Lines on where targets appear
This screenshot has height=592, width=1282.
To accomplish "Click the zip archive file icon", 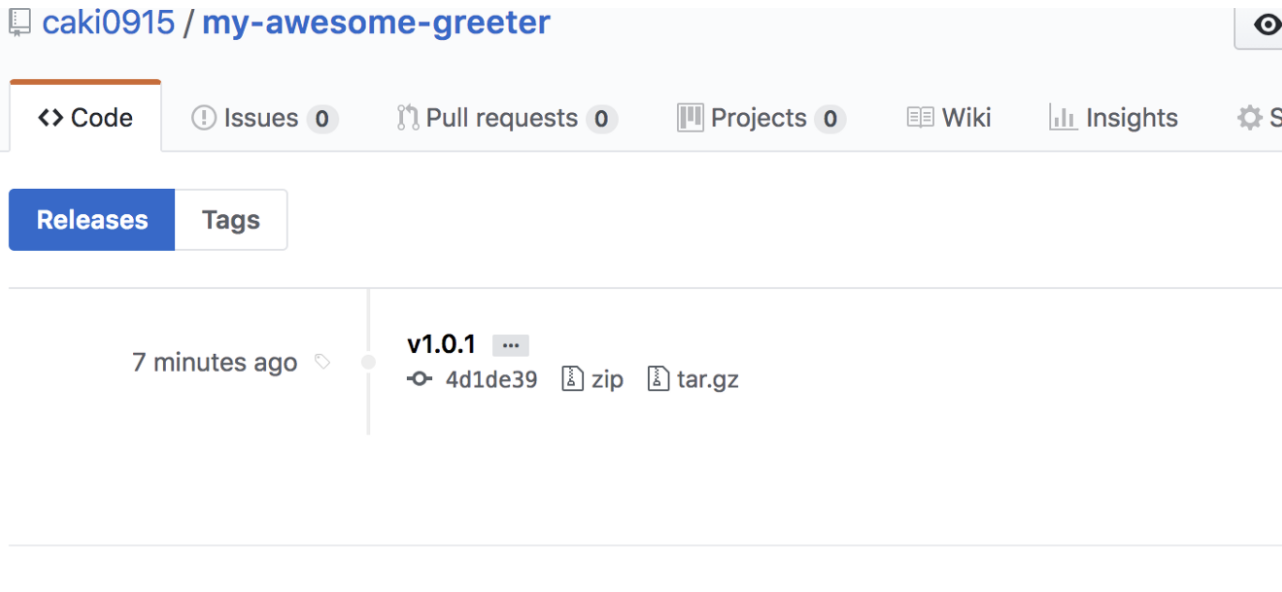I will pos(572,379).
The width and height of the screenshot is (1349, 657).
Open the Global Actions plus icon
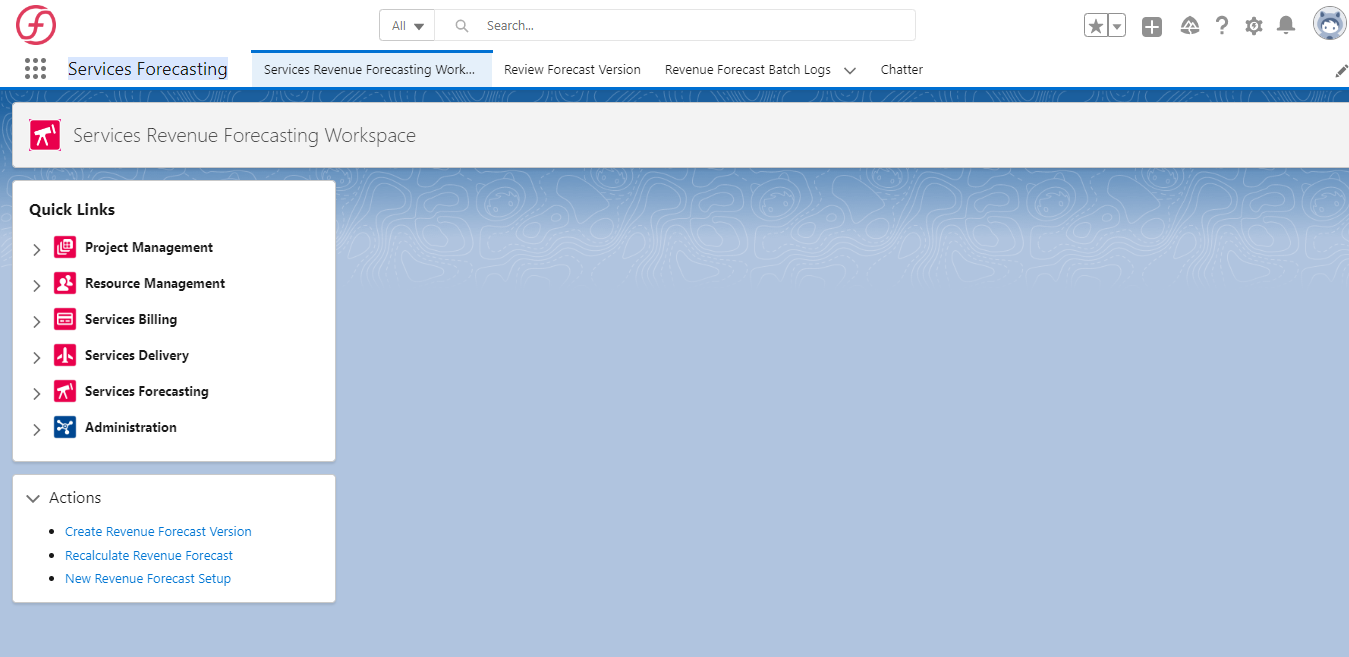pos(1152,27)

-- YOUR OBJECTIVE --
Find every line above that contains the string "screenshot" and copy each one in full. Matching is case-sensitive.

-- SOLVED EXERCISE --
This screenshot has height=592, width=1282.
The width and height of the screenshot is (1349, 657).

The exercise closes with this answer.